I am pretty new to UML, so I have some questions about Generalization and Realization. I am modeling the behavior of an electronic microcontroller and I need to generate C++ code from the UML description.
As far as I know, a class realizes an interface, that means it may provide the implementation of an interface. A generalization relationship may exist between two classes. In that case the derived class inherits all the members of the base class and gains access to public and protected members.
Here is my question (I am using Visual Paradigm as modeling tool).

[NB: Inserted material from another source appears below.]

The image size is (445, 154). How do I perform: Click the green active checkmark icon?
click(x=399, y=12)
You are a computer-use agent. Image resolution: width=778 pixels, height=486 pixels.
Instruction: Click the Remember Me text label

Let us assume we have a module of a microcontroller, namely the Timer. We have a set of operations we can perform, say initTimer(), startTimer(), stopTimer() and so on. Actually these functions define a kind of API. We may have different classes of Timer, say TimerA, TimerB, TimerC that inherit (or implement?) all of the cited operations. The picture will make the scenario clearer, probably. [C] means classifier.
+----------------------------------+
| <<SW>> |
| <<Singleton>> |
+--------------| TimerA |
| +----------------------------------+
| | -instance : TimerA* = null [C] |
| | -instanceFlag : bool = false [C] |
| | -moduleAddress const = 0x0010 |
| +----------------------------------+
| | -TimerA() |
V | +getInstance() : TimerA* [C] |
+---------------+ +----------------------------------+
| <<SW>> |
| Timer |
+---------------+
| +initTimer() |
| +startTimer() |<-----------------------+
| +stopTimer() | |
+---------------+ +----------------------------------+
| <<SW>> |
| <<Singleton>> |
| TimerB |
+----------------------------------+
| -instance : TimerB* = null [C] |
| -instanceFlag : bool = false [C] |
| -moduleAddress const = 0x0020 |
+----------------------------------+
| -TimerB() |
| +getInstance() : TimerB* [C] |
+----------------------------------+
Visual Paradigm allows the user to put code iniside each function. I ask you which kind of relationship the arrows should be.
1) Generalization: Timer class with a set of operations. Each operation has its code implementation. Two derived classes TimerA and TimerB with generalization link inheriting the operations of class Timer.
2) Realization: Timer is an interface (not a class as shown) and two realizing classes TimerA and TimerB. The critical point is the following. Although Timer is an interface and its operations should not contain implementaion details, VP allows to write implementation code for the three operations. During code generation, an interface C++ class Timer is created: initTimer(), startTimer() and stopTimer() are virtual members of Timer with no code (as it should be). A C++ class TimerA is generated and this inherits class Timer members; in addition the three operations of Timer are copied among the memebers of TimerA with the code implementation that I wrote for the operations of the interface class. This happens for TimerB as well.
In your opinion which of the two descriptions is better? Is it correct to write code implementation for the operations of an interface even if I know that, after code generation, will be transferred towards the realizing classes?